*YOUR GOAL*
Convert the part of the data that opens with the line containing "You are a computer-use agent. The" and runs through the end of the data into a Markdown table with the columns Row and Data line, numbering each row and omitting blank lines.

═══ PROVIDED DATA ═══

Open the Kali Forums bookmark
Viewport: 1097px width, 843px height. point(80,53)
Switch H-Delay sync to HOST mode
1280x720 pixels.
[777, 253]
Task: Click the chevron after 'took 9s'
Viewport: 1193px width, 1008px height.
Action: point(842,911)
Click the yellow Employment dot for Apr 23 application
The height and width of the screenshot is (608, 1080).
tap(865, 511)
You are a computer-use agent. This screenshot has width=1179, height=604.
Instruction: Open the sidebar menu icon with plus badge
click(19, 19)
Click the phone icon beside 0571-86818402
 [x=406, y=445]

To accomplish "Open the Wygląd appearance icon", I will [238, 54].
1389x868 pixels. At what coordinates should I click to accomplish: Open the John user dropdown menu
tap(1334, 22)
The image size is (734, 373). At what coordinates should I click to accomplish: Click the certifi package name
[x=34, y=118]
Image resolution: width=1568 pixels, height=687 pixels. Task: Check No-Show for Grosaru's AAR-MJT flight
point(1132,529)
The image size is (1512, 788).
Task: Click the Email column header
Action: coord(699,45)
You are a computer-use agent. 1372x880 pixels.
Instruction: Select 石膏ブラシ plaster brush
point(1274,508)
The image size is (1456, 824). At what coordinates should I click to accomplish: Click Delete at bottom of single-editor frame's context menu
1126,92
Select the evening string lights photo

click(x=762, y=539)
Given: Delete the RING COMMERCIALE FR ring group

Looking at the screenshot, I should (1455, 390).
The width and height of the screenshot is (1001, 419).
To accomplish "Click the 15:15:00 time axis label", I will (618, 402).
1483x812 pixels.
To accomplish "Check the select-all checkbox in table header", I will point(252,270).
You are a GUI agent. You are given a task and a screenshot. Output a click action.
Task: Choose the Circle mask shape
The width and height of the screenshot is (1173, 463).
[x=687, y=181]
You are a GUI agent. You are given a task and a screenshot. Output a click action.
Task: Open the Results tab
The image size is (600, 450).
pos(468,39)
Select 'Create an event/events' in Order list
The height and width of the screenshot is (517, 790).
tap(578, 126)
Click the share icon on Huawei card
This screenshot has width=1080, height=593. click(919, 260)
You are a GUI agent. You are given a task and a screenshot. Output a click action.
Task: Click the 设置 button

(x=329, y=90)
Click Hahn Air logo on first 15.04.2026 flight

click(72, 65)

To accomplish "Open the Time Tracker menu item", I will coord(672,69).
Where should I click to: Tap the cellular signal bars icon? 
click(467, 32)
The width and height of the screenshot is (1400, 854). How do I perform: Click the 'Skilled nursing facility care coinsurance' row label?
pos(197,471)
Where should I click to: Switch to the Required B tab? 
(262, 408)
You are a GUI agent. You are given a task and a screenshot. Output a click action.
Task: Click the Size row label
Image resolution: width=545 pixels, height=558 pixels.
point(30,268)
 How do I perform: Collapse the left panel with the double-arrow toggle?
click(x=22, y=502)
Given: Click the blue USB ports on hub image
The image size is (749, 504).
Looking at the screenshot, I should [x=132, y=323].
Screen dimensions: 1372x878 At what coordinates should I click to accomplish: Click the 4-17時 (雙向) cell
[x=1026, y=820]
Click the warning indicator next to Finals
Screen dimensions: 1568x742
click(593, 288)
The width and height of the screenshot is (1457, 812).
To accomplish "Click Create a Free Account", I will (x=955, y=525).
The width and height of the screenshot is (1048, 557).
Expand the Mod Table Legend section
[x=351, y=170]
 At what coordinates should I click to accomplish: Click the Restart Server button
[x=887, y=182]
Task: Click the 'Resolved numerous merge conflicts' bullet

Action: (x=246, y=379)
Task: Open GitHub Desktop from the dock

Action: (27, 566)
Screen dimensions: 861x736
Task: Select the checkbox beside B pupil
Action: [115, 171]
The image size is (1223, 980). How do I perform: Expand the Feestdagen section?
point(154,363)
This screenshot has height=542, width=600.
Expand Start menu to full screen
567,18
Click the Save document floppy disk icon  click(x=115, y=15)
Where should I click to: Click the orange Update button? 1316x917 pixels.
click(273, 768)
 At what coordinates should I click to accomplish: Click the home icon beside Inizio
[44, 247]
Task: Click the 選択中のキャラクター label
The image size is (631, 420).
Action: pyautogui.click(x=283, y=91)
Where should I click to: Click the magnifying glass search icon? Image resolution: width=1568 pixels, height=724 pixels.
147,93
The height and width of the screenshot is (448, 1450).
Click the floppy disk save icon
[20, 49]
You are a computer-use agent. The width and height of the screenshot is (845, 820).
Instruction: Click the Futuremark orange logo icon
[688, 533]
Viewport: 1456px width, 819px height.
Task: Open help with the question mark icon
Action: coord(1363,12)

═══

*FINAL RESULT*
| Row | Data line |
|---|---|
| 1 | You are a computer-use agent. The width and height of the screenshot is (845, 820). |
| 2 | Instruction: Click the Futuremark orange logo icon |
| 3 | [688, 533] |
| 4 | Viewport: 1456px width, 819px height. |
| 5 | Task: Open help with the question mark icon |
| 6 | Action: coord(1363,12) |